When results from the 91 iKnife resections were compared with postoperative histologic diagnosis, they agreed in all cases, the researchers report.

"These results provide compelling evidence that the iKnife can be applied in a wide range of cancer surgery procedures," Dr. Takáts said in a statement. "It provides a result almost instantly, allowing surgeons to carry out procedures with a level of accuracy that hasn't been possible before. We believe it has the potential to reduce tumor recurrence rates and enable more patients to survive."

This initial study of the iKnife was carried out in 3 hospitals in Hungary; further studies with the tool are now underway at 3 hospitals in the United Kingdom.

The researchers acknowledge that more clinical testing is needed, and note that the product will not likely be commercially available for another year or so.

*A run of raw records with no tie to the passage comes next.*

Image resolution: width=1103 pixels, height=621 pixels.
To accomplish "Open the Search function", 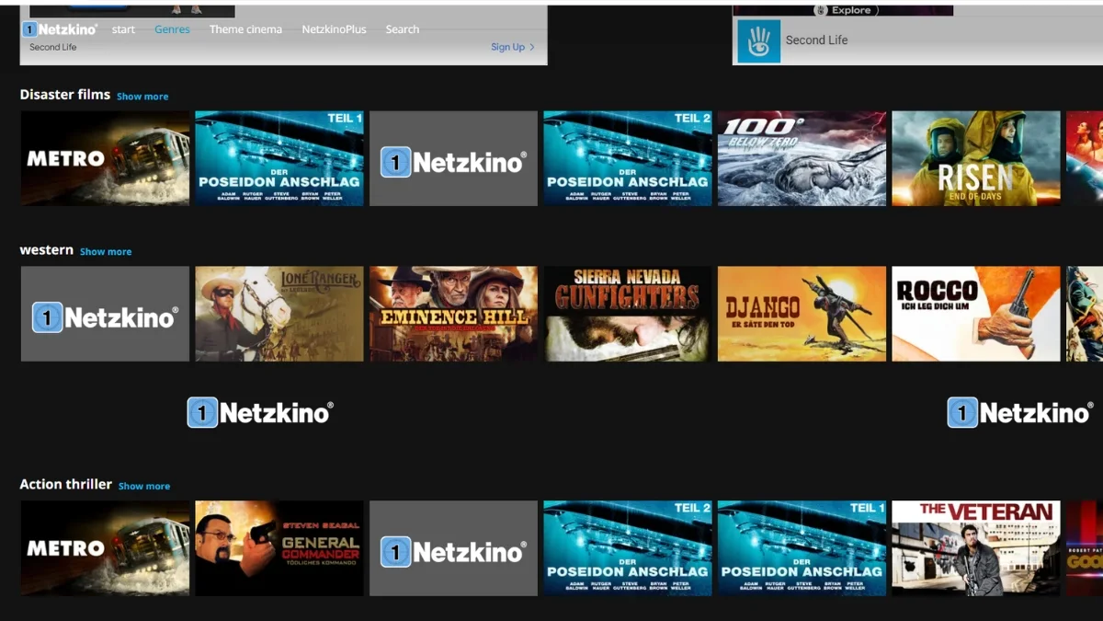I will pos(402,29).
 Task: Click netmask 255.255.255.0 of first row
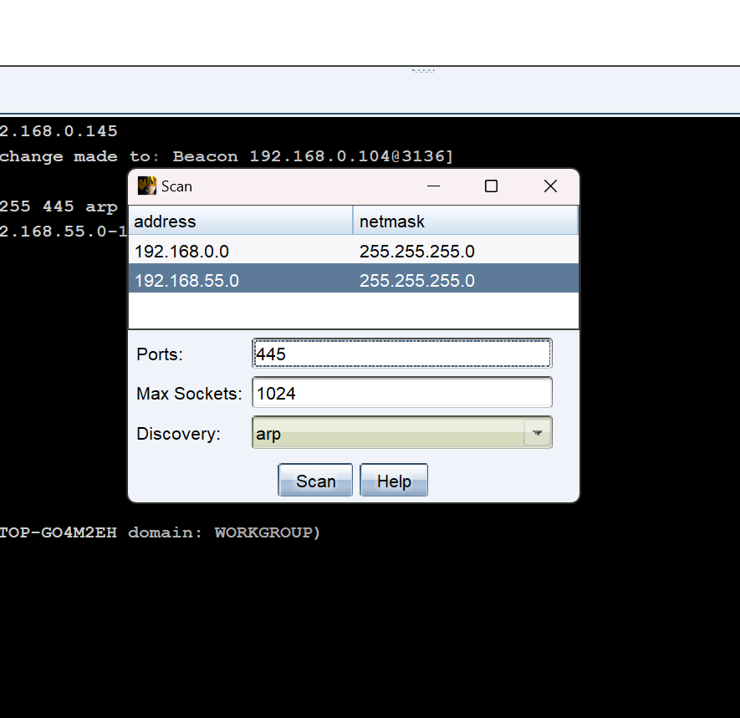pos(465,251)
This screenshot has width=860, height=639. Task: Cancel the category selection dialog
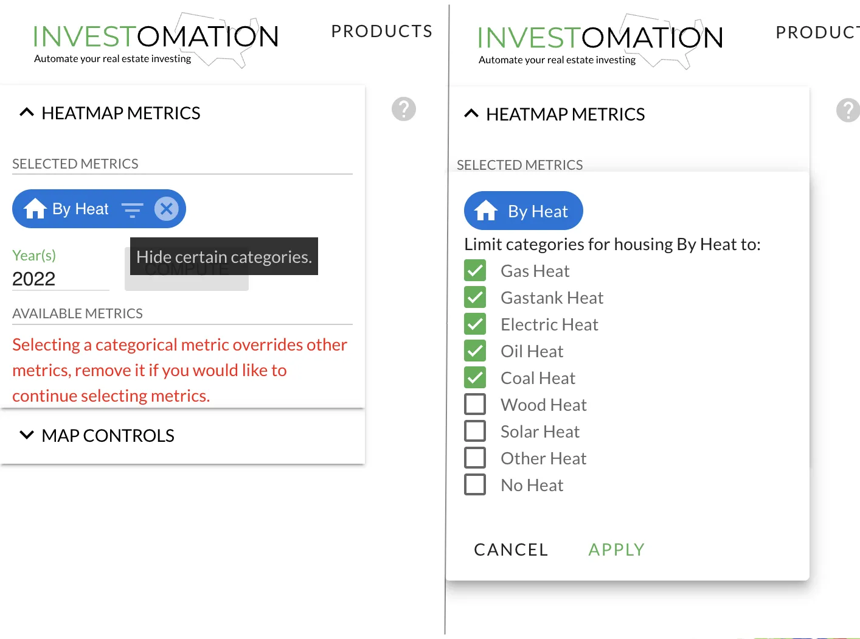coord(510,549)
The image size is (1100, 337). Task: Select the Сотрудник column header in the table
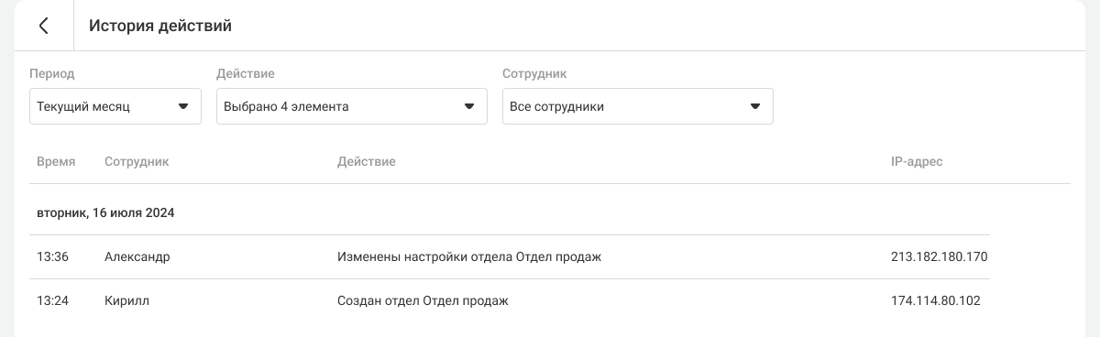coord(137,161)
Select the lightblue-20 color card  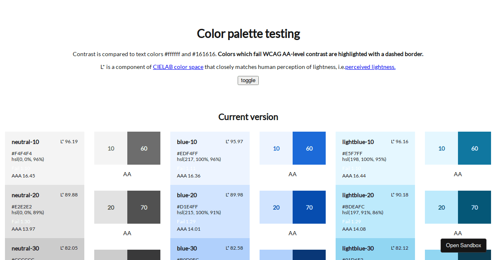[x=375, y=211]
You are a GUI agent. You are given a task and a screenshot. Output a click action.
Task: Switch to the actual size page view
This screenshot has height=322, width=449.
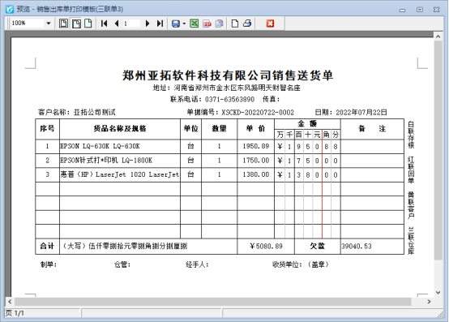pos(88,24)
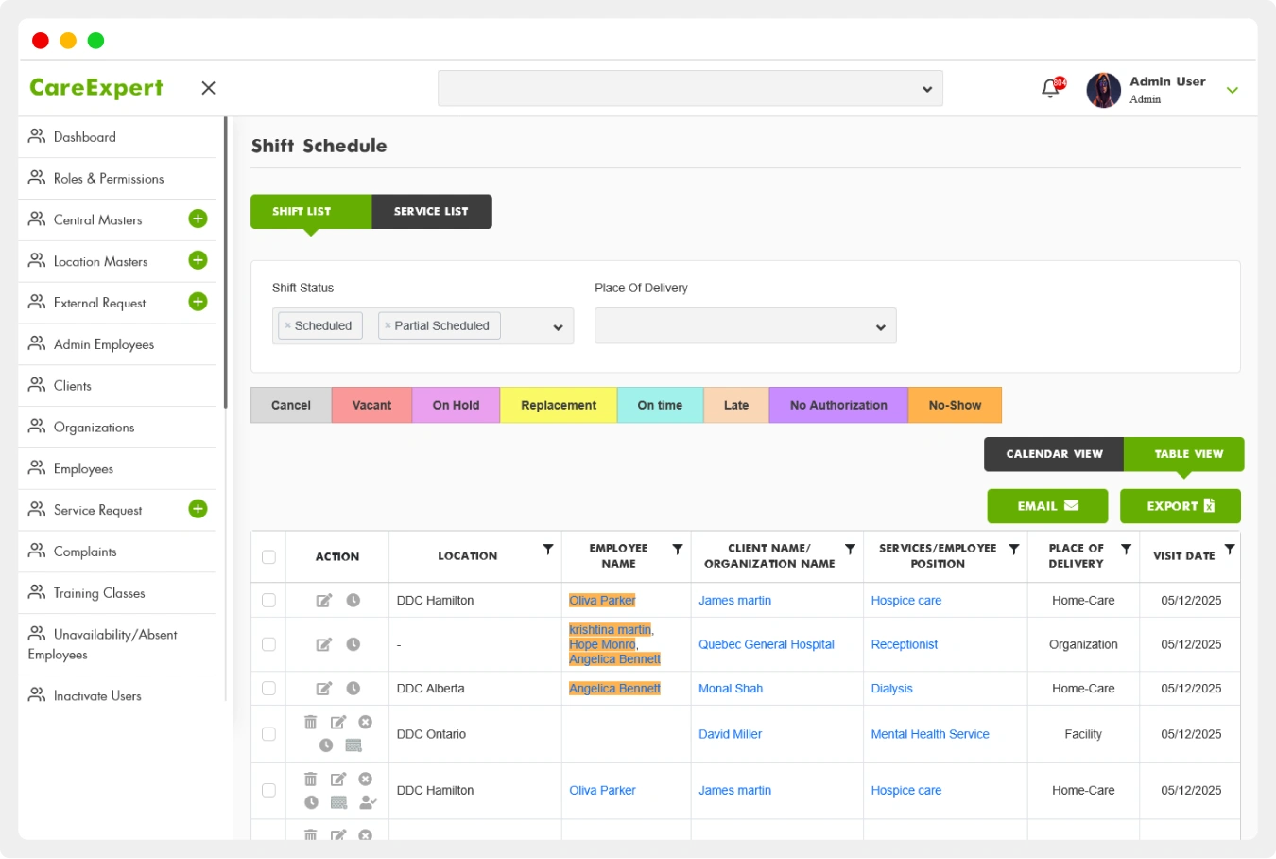Select the checkbox for the DDC Ontario row
This screenshot has width=1276, height=859.
[268, 734]
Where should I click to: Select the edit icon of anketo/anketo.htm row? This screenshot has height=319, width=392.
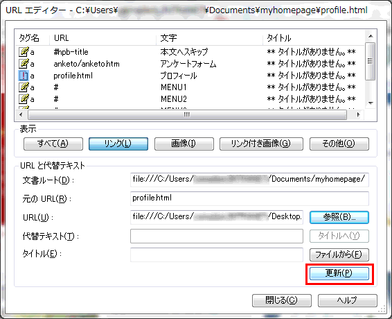coord(24,64)
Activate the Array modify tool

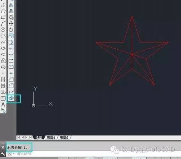point(11,17)
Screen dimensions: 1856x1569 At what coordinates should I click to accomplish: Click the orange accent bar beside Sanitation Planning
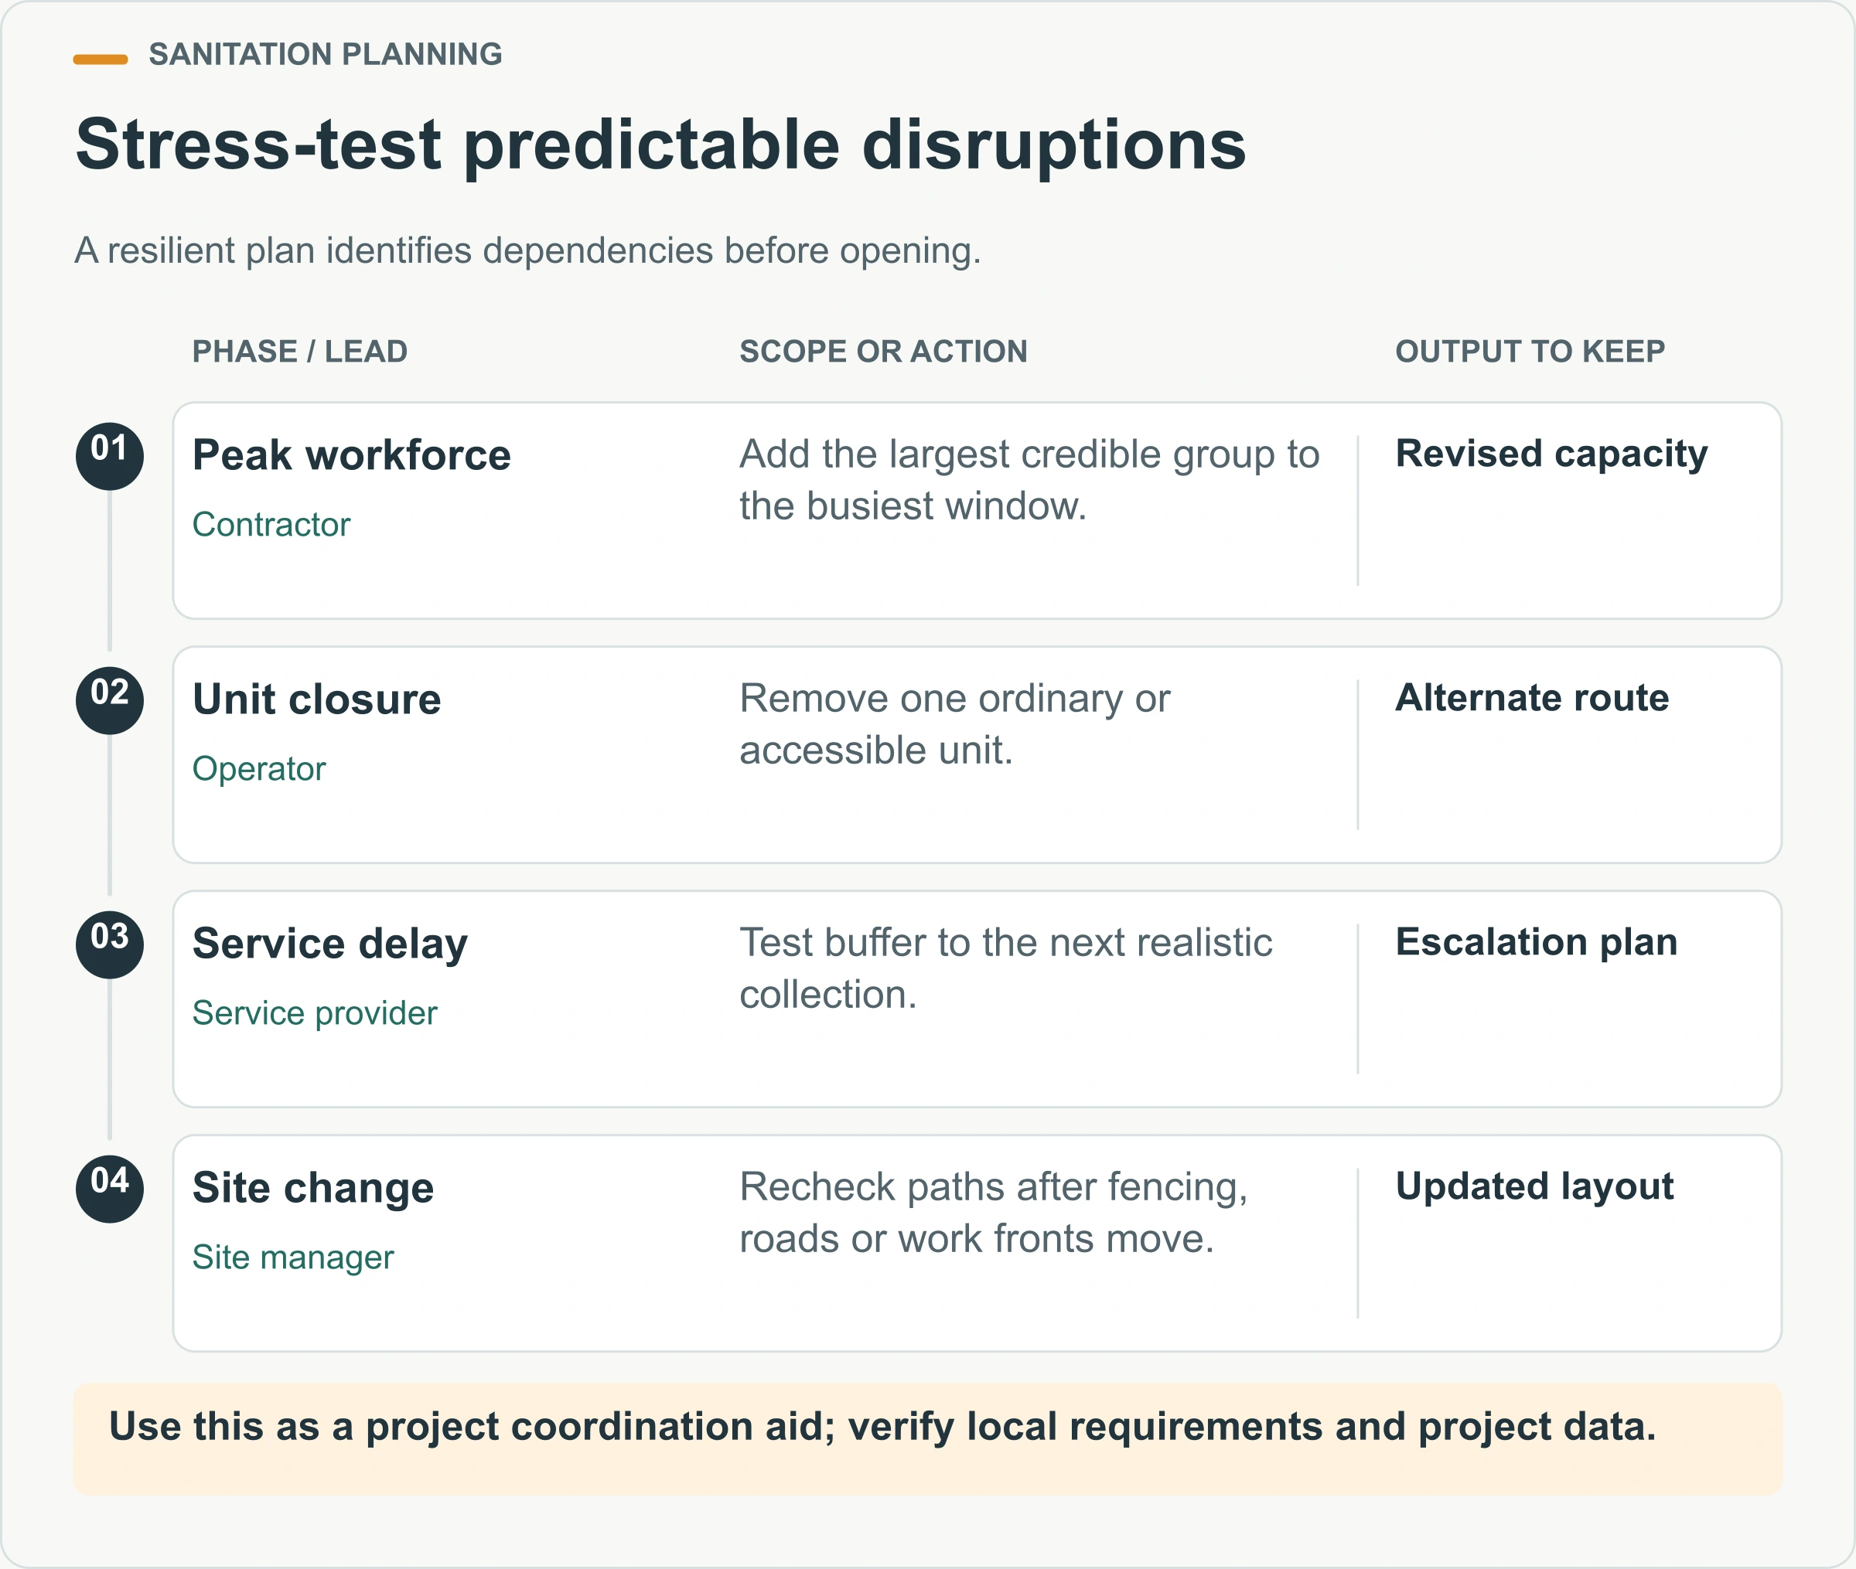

Discussions about licensing the technology are underway.

Nevertheless, they are very enthusiastic about its potential.

"We are looking to completely transform the way that surgeons make sure they're cutting into exactly the right place," said Dr. Darzi. "This will make surgery safer and improve our success rate at removing cancers. Ultimately, we hope to apply this approach to less invasive types of surgery, such as endoscopy and keyhole surgery," he said in a statement.

More Research Needed

Len Lichtenfeld, MD, deputy chief medical officer for the American Cancer Society, described the science behind the iKnife "fascinating," but he emphasized that more research is needed. He made the comments in a HealthDay News report.

"The real question everybody's going to ask is can this be translated directly to clinical practice," Dr. Lichtenfeld said. "The answer is possibly, but there's a lot of work that has to be done before that happens, and it would have to demonstrate a clear benefit to the patient and the healthcare system before it would happen. It's still quite a ways from actually showing up in an operating room at a local hospital."

Dr. Lichtenfeld cited the example of robotic surgery technology, which has become popular for prostate cancer surgery. Many hospitals purchased robots but the expected improvements have not panned out, he said. "People are only now asking if they make enough of a difference to justify the cost of the robot," he said. "We can't get into that situation again. We need to have scientific research before we have widespread adoption of new technology."

The study was funded by the National Institute for Health Research Imperial Biomedical Research Centre, the European Research Council, and the Hungarian National Office for Research and Technology. First author Julia Balog is an employee of MediMass Ltd.